California’s climate change law is in limbo resulting in a proposed bill that will require 15 percent of all new vehicles sold in the state to be emissions-free within a decade.

Los Angeles Assembly woman Autumn Burke said she will introduce the bill this week and told the Associated Press that it will ramp up pressure on automakers.

Car companies that fail to sell enough vehicles to meet the new mandate would be required to make payments to competitors who do or pay a fine to the state.

The bill will require the California Air Resources Board (CARB) to adopt a regulation by the end of next year to reach the 15 percent goal.

CARB has established a complex zero emission program that gives automakers flexibility in meeting sales targets.

Under current law, automakers accumulate credits for selling vehicles with cleaner technology and must hit annual targets. Vehicles with longer range get extra credit.

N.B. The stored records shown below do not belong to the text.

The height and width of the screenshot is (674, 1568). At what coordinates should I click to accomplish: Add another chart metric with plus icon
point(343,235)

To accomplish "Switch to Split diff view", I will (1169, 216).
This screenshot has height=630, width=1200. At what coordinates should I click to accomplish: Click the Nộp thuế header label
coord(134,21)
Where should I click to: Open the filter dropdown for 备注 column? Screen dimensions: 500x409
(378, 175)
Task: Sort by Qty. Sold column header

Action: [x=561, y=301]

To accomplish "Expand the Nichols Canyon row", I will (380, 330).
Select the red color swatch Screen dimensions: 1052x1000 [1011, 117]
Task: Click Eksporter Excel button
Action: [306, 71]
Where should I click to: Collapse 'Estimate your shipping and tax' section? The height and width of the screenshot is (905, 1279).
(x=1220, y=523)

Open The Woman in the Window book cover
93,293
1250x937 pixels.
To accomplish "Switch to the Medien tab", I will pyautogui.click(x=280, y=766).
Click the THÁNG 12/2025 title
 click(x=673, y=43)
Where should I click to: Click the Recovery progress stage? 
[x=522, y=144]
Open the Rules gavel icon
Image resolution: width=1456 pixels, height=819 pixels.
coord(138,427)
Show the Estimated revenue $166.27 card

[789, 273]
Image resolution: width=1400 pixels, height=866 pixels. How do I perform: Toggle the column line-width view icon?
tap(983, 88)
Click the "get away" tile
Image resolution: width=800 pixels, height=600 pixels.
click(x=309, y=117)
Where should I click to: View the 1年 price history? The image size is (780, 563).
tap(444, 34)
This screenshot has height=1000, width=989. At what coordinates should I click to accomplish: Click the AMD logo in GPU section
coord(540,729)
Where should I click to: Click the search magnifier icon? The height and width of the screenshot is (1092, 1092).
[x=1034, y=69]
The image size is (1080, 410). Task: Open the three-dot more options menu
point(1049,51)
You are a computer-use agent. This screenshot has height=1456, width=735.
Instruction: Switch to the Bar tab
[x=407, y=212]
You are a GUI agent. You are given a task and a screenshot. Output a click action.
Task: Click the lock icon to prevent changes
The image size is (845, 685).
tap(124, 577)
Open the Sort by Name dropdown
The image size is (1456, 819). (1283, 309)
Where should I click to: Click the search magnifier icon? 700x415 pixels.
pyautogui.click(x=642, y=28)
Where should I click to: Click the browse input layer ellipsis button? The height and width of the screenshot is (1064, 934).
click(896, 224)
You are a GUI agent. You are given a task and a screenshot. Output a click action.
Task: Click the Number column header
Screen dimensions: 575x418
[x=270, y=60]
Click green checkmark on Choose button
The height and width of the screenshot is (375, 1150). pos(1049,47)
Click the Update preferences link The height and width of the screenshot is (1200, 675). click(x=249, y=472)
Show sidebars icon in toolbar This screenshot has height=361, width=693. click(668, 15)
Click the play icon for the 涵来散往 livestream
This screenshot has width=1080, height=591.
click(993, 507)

SEE ALSO: California May Increase ZEV Numbers, Stirring Uproar by Automakers

Currently, about four percent of cars sold in California are zero-emission models, but this system has produced a glut of credits.

“Governor (Jerry) Brown has set an ambitious goal of 1.5 million electric vehicles by 2025, but unless we take action, the state won’t come close to meeting this goal,” Burke said in a statement to Reuters.

“That’s why we need to reform the rules. This is about clean cars, not credits,” she said.

Burke’s proposal will set up a battle between powerful environmental groups and automakers in the final weeks of California’s legislative session.

If the bill is passed it will force car companies to build more emissions-free vehicles whether they be battery electric or hydrogen fuel cell, but it can’t force consumers to buy them.